**Exercise brief**
Repeat the records below exactly, leaving out every picture.

**Provided entries**
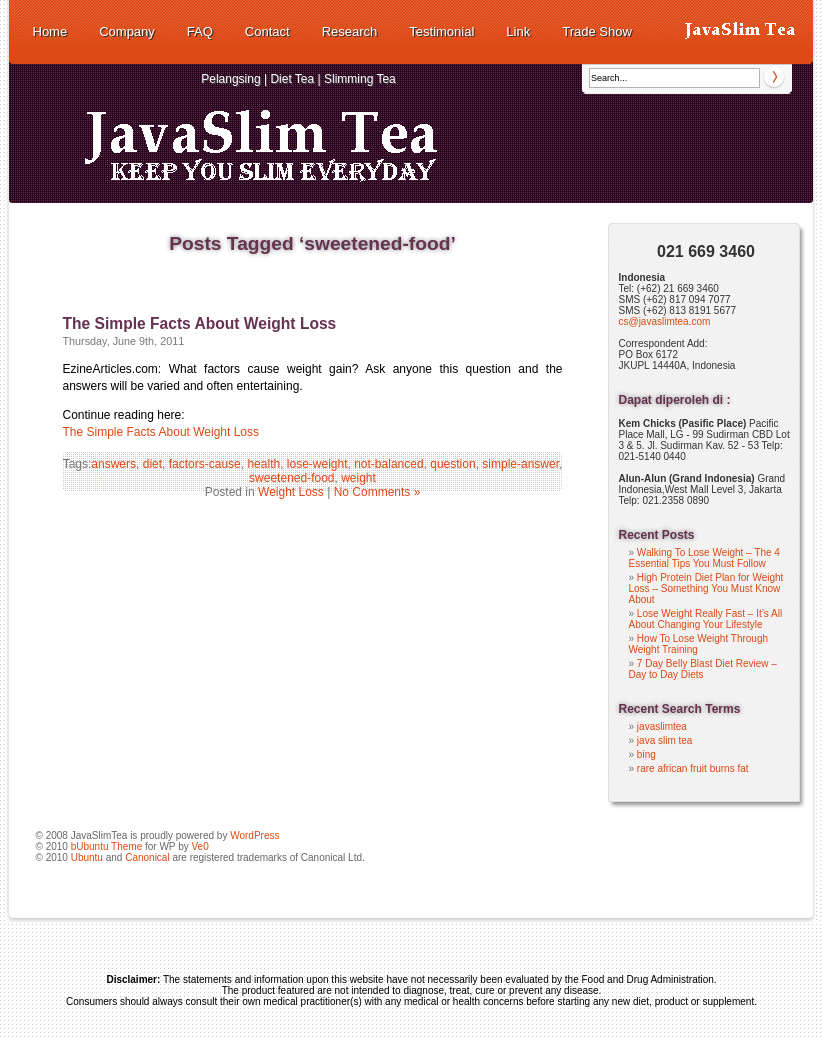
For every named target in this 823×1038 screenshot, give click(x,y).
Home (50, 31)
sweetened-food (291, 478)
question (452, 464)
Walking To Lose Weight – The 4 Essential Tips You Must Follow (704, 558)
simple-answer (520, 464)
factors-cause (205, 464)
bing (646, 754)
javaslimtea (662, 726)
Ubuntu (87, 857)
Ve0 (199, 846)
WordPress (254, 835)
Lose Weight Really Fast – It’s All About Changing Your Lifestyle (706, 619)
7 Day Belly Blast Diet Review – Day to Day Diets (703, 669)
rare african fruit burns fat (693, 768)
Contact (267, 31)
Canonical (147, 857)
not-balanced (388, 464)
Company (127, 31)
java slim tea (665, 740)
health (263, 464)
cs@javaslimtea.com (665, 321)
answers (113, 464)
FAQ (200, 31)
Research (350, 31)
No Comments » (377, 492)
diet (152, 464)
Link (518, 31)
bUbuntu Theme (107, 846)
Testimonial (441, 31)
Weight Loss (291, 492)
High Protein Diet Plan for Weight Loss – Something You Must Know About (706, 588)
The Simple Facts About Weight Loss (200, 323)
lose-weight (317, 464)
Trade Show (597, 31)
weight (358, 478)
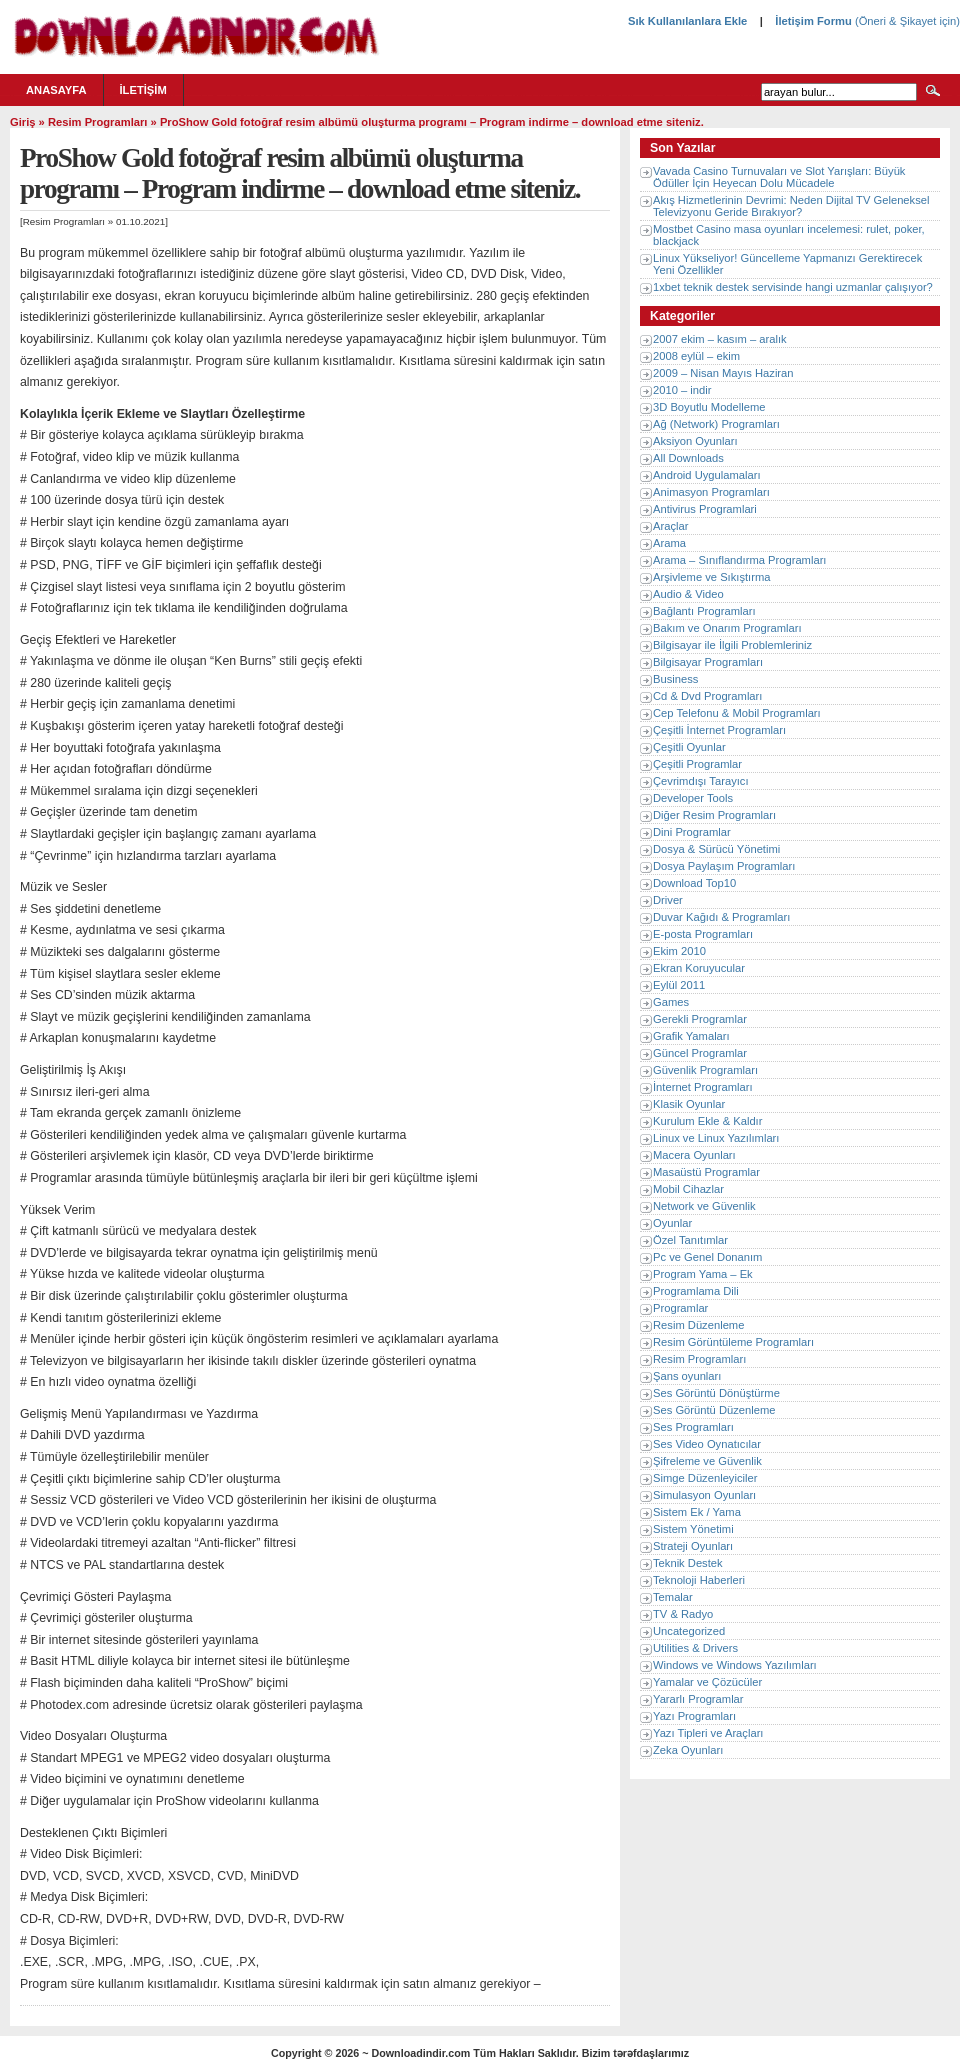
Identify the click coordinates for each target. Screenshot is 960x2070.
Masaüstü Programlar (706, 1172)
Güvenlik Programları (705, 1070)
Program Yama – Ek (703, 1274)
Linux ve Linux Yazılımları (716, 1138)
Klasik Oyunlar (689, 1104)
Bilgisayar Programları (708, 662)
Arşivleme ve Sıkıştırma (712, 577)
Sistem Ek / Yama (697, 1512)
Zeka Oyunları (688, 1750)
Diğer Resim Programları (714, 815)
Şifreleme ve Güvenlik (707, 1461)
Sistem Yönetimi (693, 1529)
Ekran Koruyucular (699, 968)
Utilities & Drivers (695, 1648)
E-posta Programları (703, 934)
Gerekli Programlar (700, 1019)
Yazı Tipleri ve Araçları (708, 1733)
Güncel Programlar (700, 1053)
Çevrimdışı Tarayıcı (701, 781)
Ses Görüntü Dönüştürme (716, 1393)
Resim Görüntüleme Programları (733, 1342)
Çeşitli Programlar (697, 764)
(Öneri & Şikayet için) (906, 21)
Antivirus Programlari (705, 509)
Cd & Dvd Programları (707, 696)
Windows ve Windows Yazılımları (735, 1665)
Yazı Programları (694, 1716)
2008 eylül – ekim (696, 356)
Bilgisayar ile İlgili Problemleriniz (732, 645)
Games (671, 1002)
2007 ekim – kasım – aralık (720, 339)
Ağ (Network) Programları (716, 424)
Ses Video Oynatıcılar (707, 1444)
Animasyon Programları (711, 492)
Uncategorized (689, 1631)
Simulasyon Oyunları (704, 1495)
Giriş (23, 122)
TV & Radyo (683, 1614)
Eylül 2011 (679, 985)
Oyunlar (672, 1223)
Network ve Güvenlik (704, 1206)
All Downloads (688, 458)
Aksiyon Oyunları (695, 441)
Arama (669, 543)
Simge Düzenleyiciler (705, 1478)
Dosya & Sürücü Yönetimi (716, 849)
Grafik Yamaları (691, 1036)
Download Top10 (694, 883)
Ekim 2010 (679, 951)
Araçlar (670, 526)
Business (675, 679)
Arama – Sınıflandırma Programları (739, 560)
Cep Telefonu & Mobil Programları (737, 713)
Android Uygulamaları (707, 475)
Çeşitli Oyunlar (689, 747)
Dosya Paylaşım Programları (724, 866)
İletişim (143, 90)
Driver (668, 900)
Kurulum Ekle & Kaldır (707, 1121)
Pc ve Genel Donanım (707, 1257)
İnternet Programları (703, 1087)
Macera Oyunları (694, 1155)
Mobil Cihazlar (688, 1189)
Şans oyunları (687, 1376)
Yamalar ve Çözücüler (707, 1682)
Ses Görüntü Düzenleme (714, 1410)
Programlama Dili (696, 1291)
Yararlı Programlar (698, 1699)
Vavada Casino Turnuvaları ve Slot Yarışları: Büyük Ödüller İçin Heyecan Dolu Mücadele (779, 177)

**Response**
For every named target in this 823×1038 screenshot, give click(x,y).
Home (50, 31)
sweetened-food (291, 478)
question (452, 464)
Walking To Lose Weight – The 4 Essential Tips You Must Follow (704, 558)
simple-answer (520, 464)
factors-cause (205, 464)
bing (646, 754)
javaslimtea (662, 726)
Ubuntu (87, 857)
Ve0 (199, 846)
WordPress (254, 835)
Lose Weight Really Fast – It’s All About Changing Your Lifestyle (706, 619)
7 Day Belly Blast Diet Review – Day to Day Diets (703, 669)
rare african fruit burns fat (693, 768)
Contact (267, 31)
Canonical (147, 857)
not-balanced (388, 464)
Company (127, 31)
java slim tea (665, 740)
health (263, 464)
cs@javaslimtea.com (665, 321)
answers (113, 464)
FAQ (200, 31)
Research (350, 31)
No Comments » (377, 492)
diet (152, 464)
Link (518, 31)
bUbuntu Theme (107, 846)
Testimonial (441, 31)
Weight Loss (291, 492)
High Protein Diet Plan for Weight Loss – Something You Must Know About (706, 588)
The Simple Facts About Weight Loss (200, 323)
lose-weight (317, 464)
Trade Show (597, 31)
weight (358, 478)
Identify the click coordinates for each target. Screenshot is 960x2070.
Masaüstü Programlar (706, 1172)
Güvenlik Programları (705, 1070)
Program Yama – Ek (703, 1274)
Linux ve Linux Yazılımları (716, 1138)
Klasik Oyunlar (689, 1104)
Bilgisayar Programları (708, 662)
Arşivleme ve Sıkıştırma (712, 577)
Sistem Ek / Yama (697, 1512)
Zeka Oyunları (688, 1750)
Diğer Resim Programları (714, 815)
Şifreleme ve Güvenlik (707, 1461)
Sistem Yönetimi (693, 1529)
Ekran Koruyucular (699, 968)
Utilities & Drivers (695, 1648)
E-posta Programları (703, 934)
Gerekli Programlar (700, 1019)
Yazı Tipleri ve Araçları (708, 1733)
Güncel Programlar (700, 1053)
Çevrimdışı Tarayıcı (701, 781)
Ses Görüntü Dönüştürme (716, 1393)
Resim Görüntüleme Programları (733, 1342)
Çeşitli Programlar (697, 764)
(Öneri & Şikayet için) (906, 21)
Antivirus Programlari (705, 509)
Cd & Dvd Programları (707, 696)
Windows ve Windows Yazılımları (735, 1665)
Yazı Programları (694, 1716)
2008 eylül – ekim (696, 356)
Bilgisayar ile İlgili Problemleriniz (732, 645)
Games (671, 1002)
2007 ekim – kasım – aralık (720, 339)
Ağ (Network) Programları (716, 424)
Ses Video Oynatıcılar (707, 1444)
Animasyon Programları (711, 492)
Uncategorized (689, 1631)
Simulasyon Oyunları (704, 1495)
Giriş (23, 122)
TV & Radyo (683, 1614)
Eylül 2011 (679, 985)
Oyunlar (672, 1223)
Network ve Güvenlik (704, 1206)
All Downloads (688, 458)
Aksiyon Oyunları (695, 441)
Arama (669, 543)
Simge Düzenleyiciler (705, 1478)
Dosya & Sürücü Yönetimi (716, 849)
Grafik Yamaları (691, 1036)
Download Top10 (694, 883)
Ekim 2010 (679, 951)
Araçlar (670, 526)
Business (675, 679)
Arama – Sınıflandırma Programları (739, 560)
Cep Telefonu & Mobil Programları (737, 713)
Android Uygulamaları (707, 475)
Çeşitli Oyunlar (689, 747)
Dosya Paylaşım Programları (724, 866)
İletişim (143, 90)
Driver (668, 900)
Kurulum Ekle & Kaldır (707, 1121)
Pc ve Genel Donanım (707, 1257)
İnternet Programları (703, 1087)
Macera Oyunları (694, 1155)
Mobil Cihazlar (688, 1189)
Şans oyunları (687, 1376)
Yamalar ve Çözücüler (707, 1682)
Ses Görüntü Düzenleme (714, 1410)
Programlama Dili (696, 1291)
Yararlı Programlar (698, 1699)
Vavada Casino Turnuvaları ve Slot Yarışları: Büyük Ödüller İçin Heyecan Dolu Mücadele (779, 177)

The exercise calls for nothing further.